O paradoxo de Dilma

A ferocidade implacável com que a presidente da República Dilma Roussef se atirou à operação limpeza no Ministério dos Transportes, demitindo ou provocando a demissão de 16 pessoas em menos de duas semanas, provocou um frisson nos meios políticos, desacostumados à prática de ações tão enfáticas partindo do centro do Executivo contra parceiros no usufruto do poder.

As reações são as mais diversas. Os analistas políticos estão preocupados em tecer teorias explicando as diferenças de estilo entre Dilma e seu antecessor.

Lula, todos se lembram, se especializou em oferecer o aconchego do peito amigo aos transgressores apanhados em flagrante cometendo malfeitos durante o seu governo.

Os mensaleiros eram, primeiro, companheiros desavisados que faziam coisas erradas à sua revelia; depois foram transformados em vítimas de uma pérfida conspiração oposicionístico-midiático-policial-judiciária que ele se encarregaria de desmascarar quando deixasse o poder.

Os compradores de falsos dossiês para caluniar adversários numa campanha eleitoral foram tratados quase paternalmente como “aloprados”, meninos travessos que chutaram a bola da pelada na vidraça da janela da vizinha.

O que espanta mais é que o esquema encastelado no Ministério dos Transportes que a presidente parece empenhada em destruir foi montado durante os governos anteriores, com o aparente beneplácito de seu antecessor e inventor, criador, conselheiro e avalista político.

Impossivel acreditar que o esquema escapasse ao olhar atento e agudo da chefe da Casa Civil e à sua fama de implacável gerentona.

O que aconteceu, então?
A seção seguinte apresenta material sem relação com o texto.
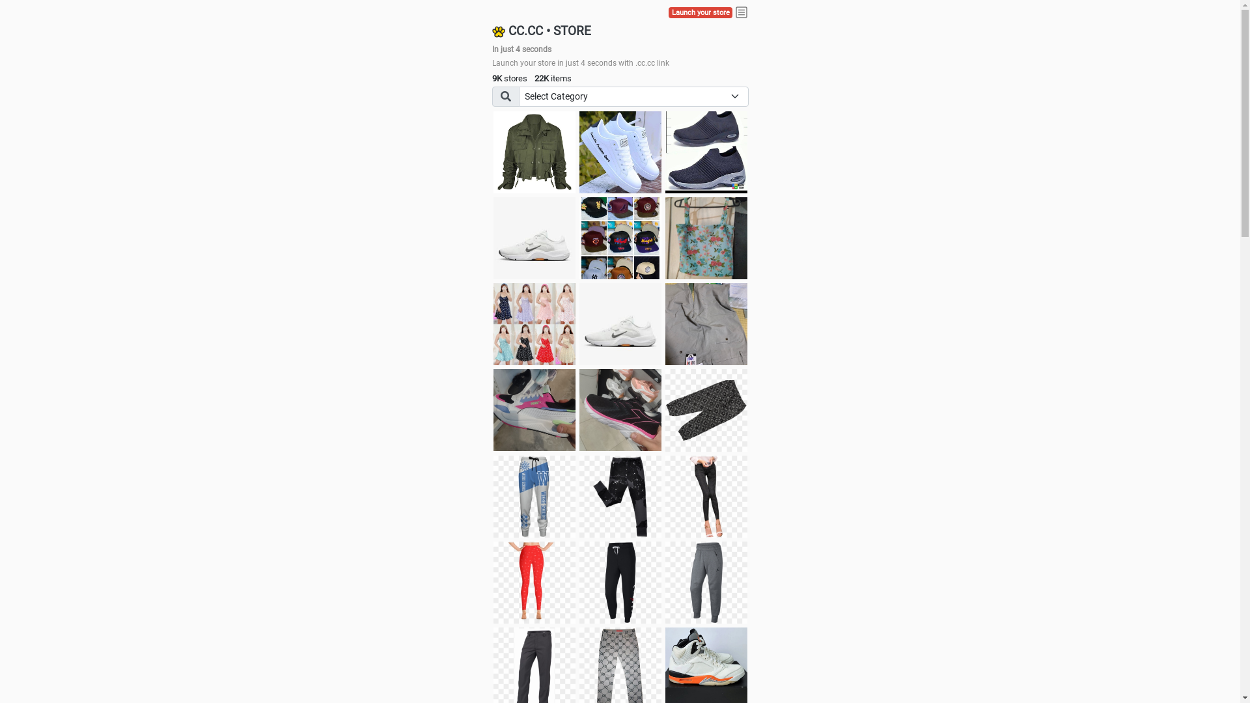 The width and height of the screenshot is (1250, 703). Describe the element at coordinates (620, 497) in the screenshot. I see `'Pant'` at that location.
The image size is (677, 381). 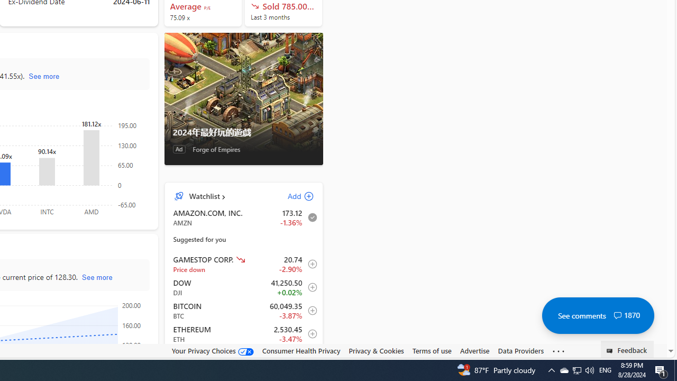 What do you see at coordinates (558, 351) in the screenshot?
I see `'Class: oneFooter_seeMore-DS-EntryPoint1-1'` at bounding box center [558, 351].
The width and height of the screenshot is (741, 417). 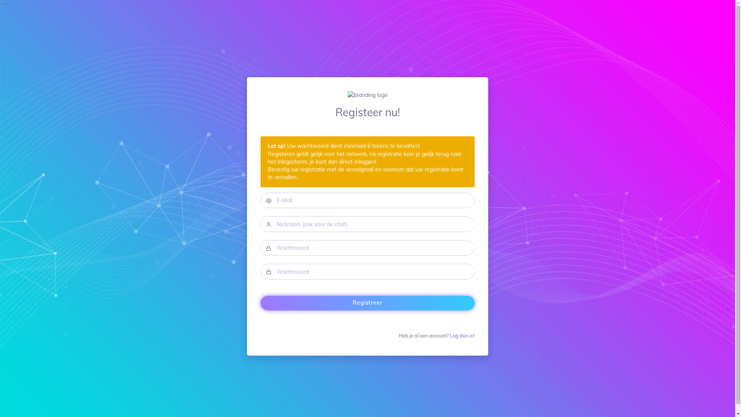 What do you see at coordinates (367, 303) in the screenshot?
I see `'Registreer'` at bounding box center [367, 303].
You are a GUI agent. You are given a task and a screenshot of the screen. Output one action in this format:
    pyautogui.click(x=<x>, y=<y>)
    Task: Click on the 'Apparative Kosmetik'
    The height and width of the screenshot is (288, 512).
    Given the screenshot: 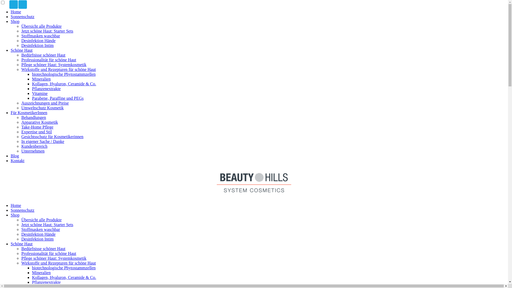 What is the action you would take?
    pyautogui.click(x=39, y=122)
    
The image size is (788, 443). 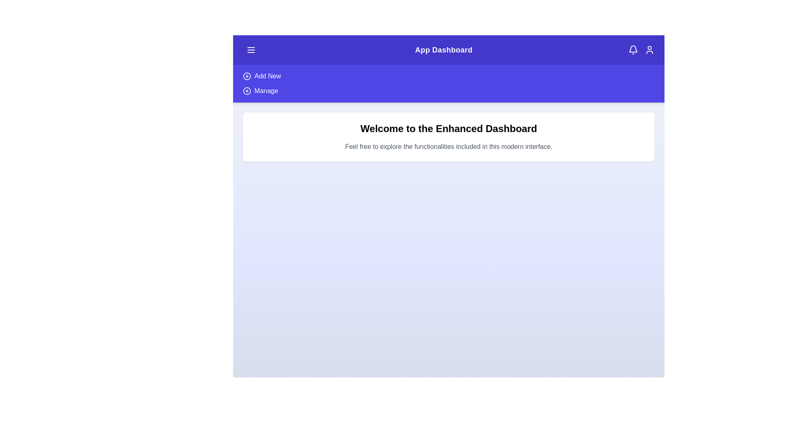 I want to click on the 'Bell' icon in the header, so click(x=632, y=50).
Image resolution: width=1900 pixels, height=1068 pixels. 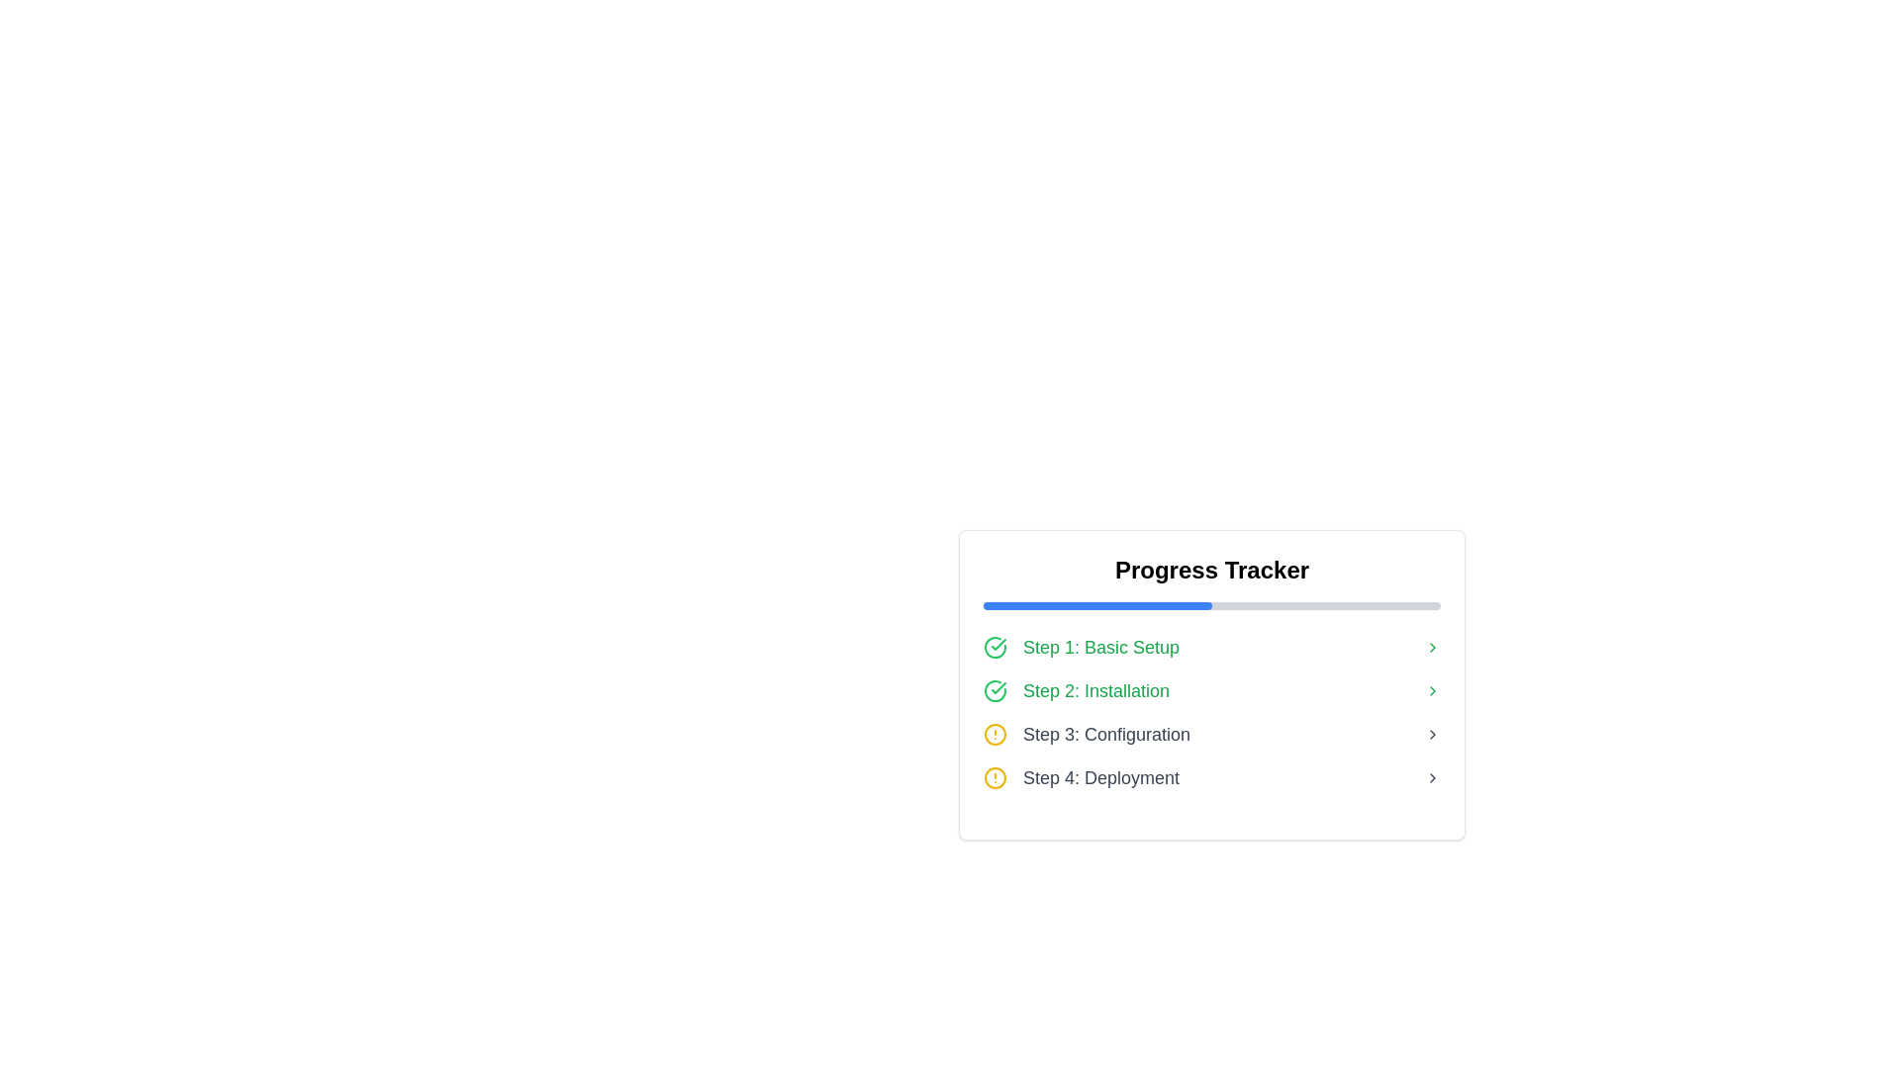 What do you see at coordinates (1433, 690) in the screenshot?
I see `the right-pointing chevron icon located next to the text 'Step 2: Installation' in the progress tracker` at bounding box center [1433, 690].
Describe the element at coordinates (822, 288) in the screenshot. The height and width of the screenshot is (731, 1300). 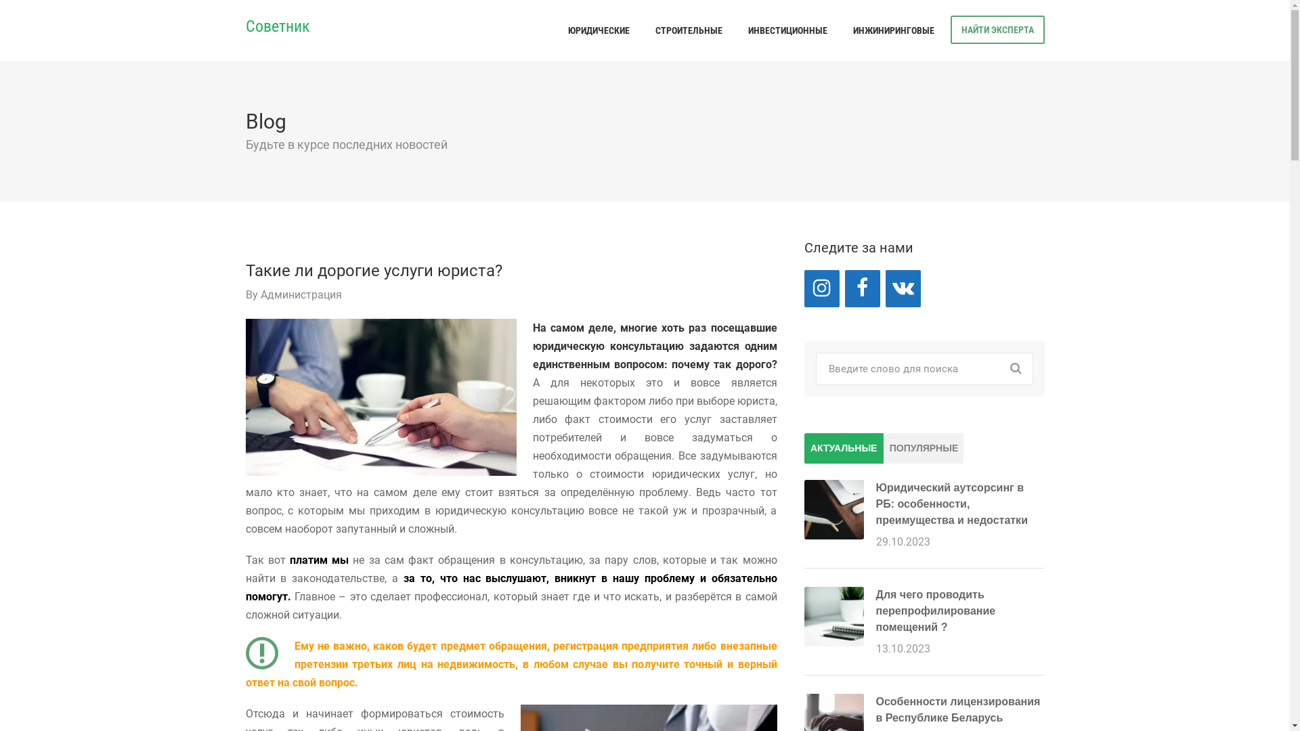
I see `'Instagram'` at that location.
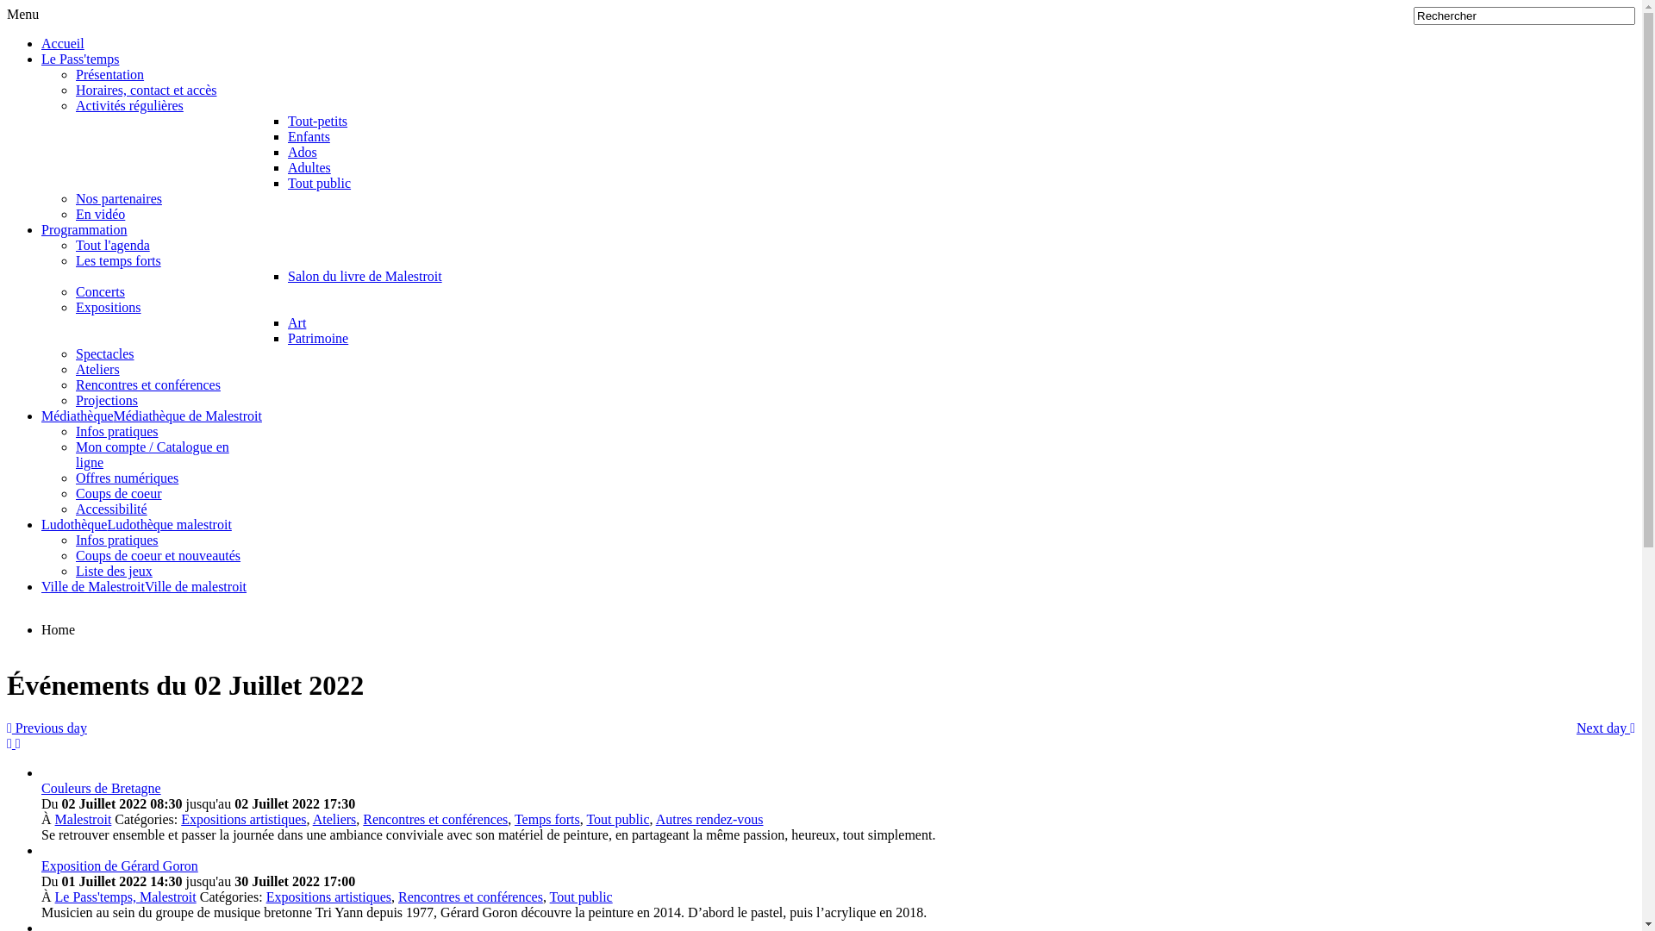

A velha história da revolta da criatura contra o criador?

Menos. Não há nenhum motivo para acreditar numa ruptura de idéias, princípios e afinidades entre criatura e criador. Sempre que pode, Dilma presta tributo à “herança bendita” que lhe deixou o antecessor, e este sempre retribui a gentileza com outros tantos elogios e até propondo a candidatura de sua discípula à reeleição.

Dizem os analistas políticos, os que ouvem nas entrelinhas e têm espiões nas ante-salas, que ele está apoiando as ações da sucessora, mas está preocupado com a “governabilidade”. Ele nunca foi tão ríspido com a base aliada, nunca sequer ameaçou tirar-lhes o pirulito da boca.

O que parece mais provável é que esteja ficando evidente a diferença de temperamento entre Dilma e Lula. O PR, que é o partido aliado mais diretamente atingido pela razzia nos Transportes, está recorrendo à chantagem direta como forma de ação política, ameaçando retirar-se da base do governo assim que terminar o recesso. E quanto mais o PR ameaça, mais a presidente parece irritar-se.

A impaciência, a irritação, o pavio curto e a falta de cintura podem não ser exatamente um modelo de estilo de atuação política, principalmente num país de achegos e conchavos.

E Dilma vai construindo seu paradoxo: quanto mais inábil politicamente for, mais apoio terá na sociedade e menos nos círculos onde se constrói a partilha do poder.

Este artigo foi originalmente publicado no Blog do Noblat, em 22/7/2011.